It starts with a late-night call and ends with an urgent plea for thousands of dollars in cash. It’s called the grandparent scam.
By STEVE ROSEN
The Kansas City Star
The bait? Your kids.
Con artists have been playing this game for several years, but it appears to have recently resurfaced.
According to the latest data from the Federal Trade Commission, nearly 83,000 complaints were filed in 2012 about impostors trying to steal money using various come-ons, including the grandparent scam. That was up 4 percent from the previous year and an increase of nearly 8 percent over a two-year period.
Law enforcement experts say elderly people are the perfect target because they’re often too kind and trusting and too willing to part with their money to help a grandchild who is seemingly in trouble.
A typical scam starts with a phone call or an email from someone who identifies himself as your grandchild. He says he has been arrested at college or in another country and needs money quickly to pay bail, preferably through a wire transfer. And one more thing, Grandma: Don’t tell Mom and Dad because they’ll only get upset.
That’s the standard spin, but there are variations to watch for. And as you might expect, con artists are trolling the Internet and social media websites to research their fake identities and find potential targets.
• Instead of the “grandchild” making the call, the con artist pretends to be an arresting police officer, a lawyer, a doctor at a hospital or some other person. The FBI said it has even heard about a phony grandchild talking first and then handing the phone over to an accomplice to further reel in the victim.
• The FBI said military families have been victimized by a similar plea for help. After researching a soldier’s social networking site, a criminal will call the soldier’s grandparents claiming that a problem came up during military leave that requires money to be sent immediately to an address.
• Though known as the grandparent scam, criminals may also claim to be a friend of the family, a niece or a nephew.
Remember that scam artists can be very convincing. In fact, it can be surprisingly easy with so much personal information that can be accessed online.
If you’re a grandparent, what can you do to avoid being victimized?
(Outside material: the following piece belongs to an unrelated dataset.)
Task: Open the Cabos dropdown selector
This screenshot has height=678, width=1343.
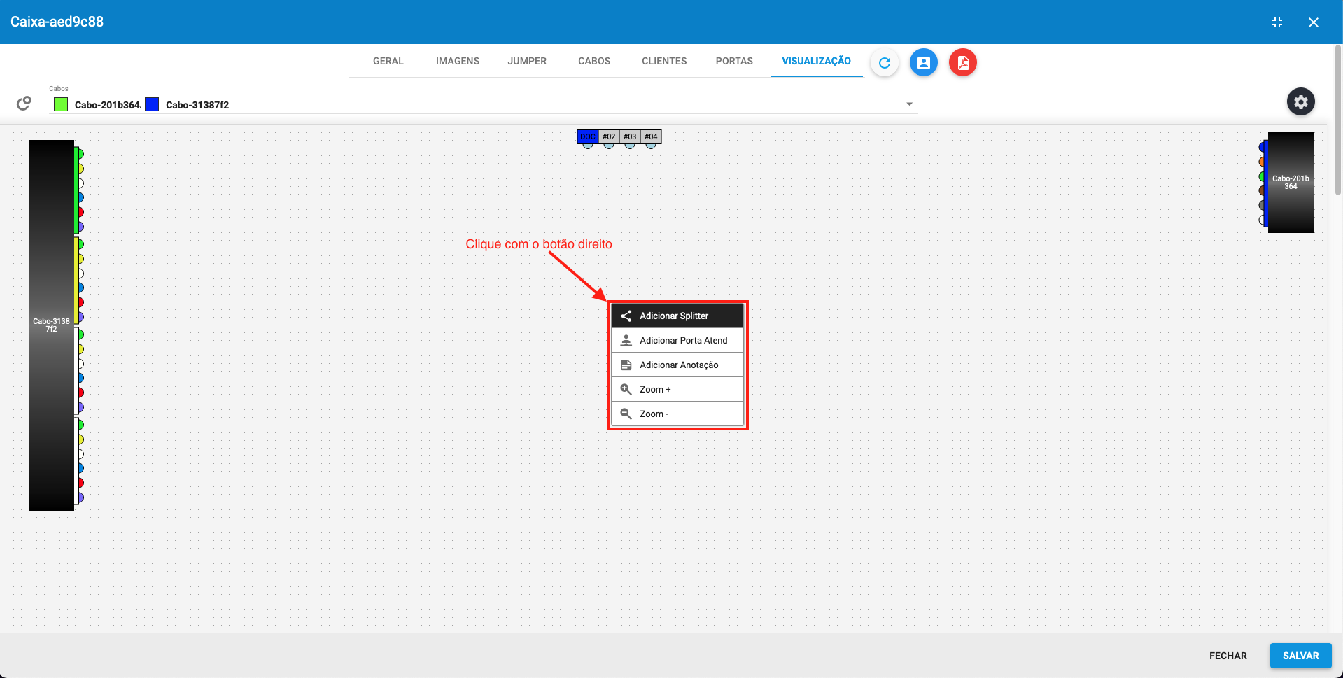Action: point(908,104)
The FBI, the Federal Trade Commission and other federal agencies offered these tips:
• Never give a caller personal information, including your bank account, credit card, Social Security or driver’s license numbers. Don’t even verify your name and address.
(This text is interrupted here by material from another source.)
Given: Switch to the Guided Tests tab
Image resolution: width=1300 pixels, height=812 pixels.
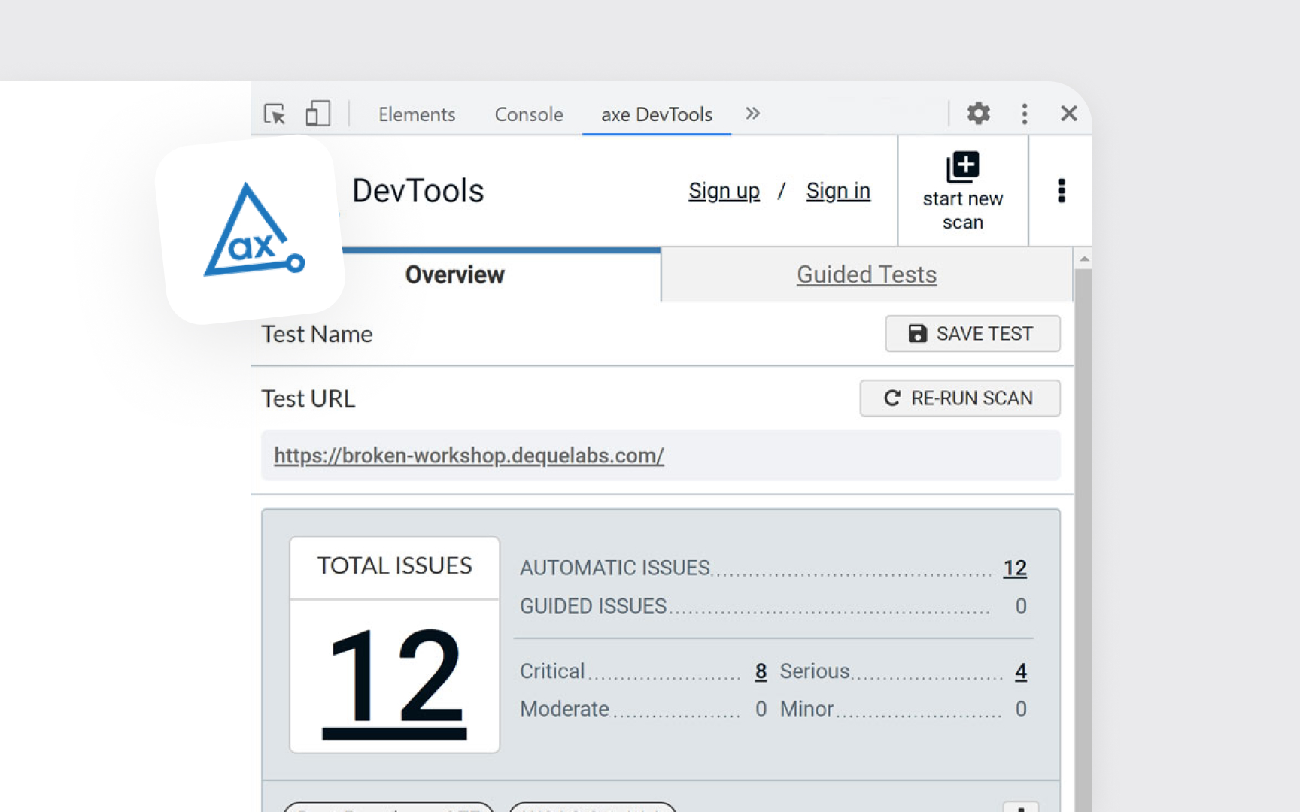Looking at the screenshot, I should [866, 274].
• Never wire funds through money transfer services to people you don’t know, regardless of how convincing their story may be.
“A stranger asking you to wire money is a huge red flag that it is a scam,” said Kathryn Weatherby, a fraud examination specialist with the Federal Deposit Insurance Corp.
Wiring money is like sending cash. Once the money is gone, you can’t trace it or get it back, the FDIC said.
• Resist the urge to act immediately, no matter how dramatic the story. The FTC recommends that you verify the person’s identity by asking questions that a stranger couldn’t possibly answer.
Call a phone number for your family member or friend that you know to be genuine. Check the story out with someone else in your family, even if you’ve been told to keep it a secret.
And finally, use caller ID services. If you don’t recognize the phone number, don’t pick up the phone. That’s the only foolproof way I know to avoid the grandparent scam.
To report possible fraud:
• Federal Trade Commission: ftc.gov/complaint or 877-382-4357.
• Missouri attorney general: www.ago.mo.gov or 800-392-8222.
• Kansas attorney general: www.ksag.org or 785-296-2215.